# 누나



## Matasanos Madrileño

누나 = nuuna
Can we employ these word when I have a girlfriend??? or it is just a familiar term that I'd use with a female friend in a loving way to say "older friend", Can we use it when we are dating??? 

Thank you


----------



## rancet

누나 is very widely used. Instead, you have to use it only to call an older girl than you. We never say '누나' to younger,or the same age as us. In addition, you should avoid using it to big age gaped woman as your ant. It would be very weird.


----------



## Kross

In theory, 누나 is an address term and is used only when a male brother calls his older sister in a bit polite way. But its usage has expanded recently . This term can applied to any older, but close females by males. so those girls don't have to be in his blood line any more. So you may pick up the  word for, e.g, your girlfriend, fiancé, or even female acquaintances you just started to get to know. Don't forget the only rule: She has to be older than you.


----------



## Matasanos Madrileño

I thought any man who would desire to have any affective relationship in terms of girlfriend would NOT use this word. The prejudice of dating an older woman is still very strong in korean culture...


----------



## Kross

Matasanos Madrileño said:


> I thought any man who would desire to have any affective relationship in terms of girlfriend would NOT use this word.

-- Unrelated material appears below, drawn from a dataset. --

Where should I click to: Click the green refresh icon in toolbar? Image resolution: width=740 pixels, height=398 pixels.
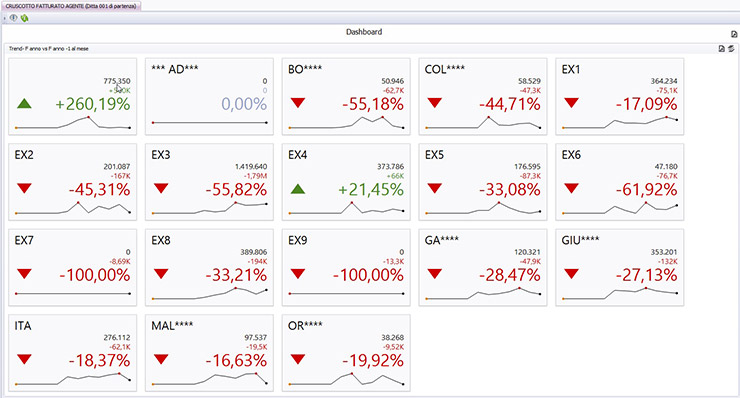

 It doesn't matter if someone calls an older girl 누나 in a lovely way. 



Matasanos Madrileño said:


> The prejudice of dating an older woman is still very strong in korean culture...


 Some of parents generations think that way. But that culture in young generations becomes history now in Korea. One of my best friends married a woman who is 4 year older than he is. They live together happily now. There are many other (married) couples of this kind. Much part of Korean culture has been Westernized. That biased concept is no longer valid here in Korea.


----------



## Matasanos Madrileño

Thank you Kross, you've been really helpful ^^

Sorry if I seemed a bit rude about my last comment...I' m not responsible for that xP, I actually don't know your culture... I just read that in a magazine, some time ago ...

Kind regards!!


----------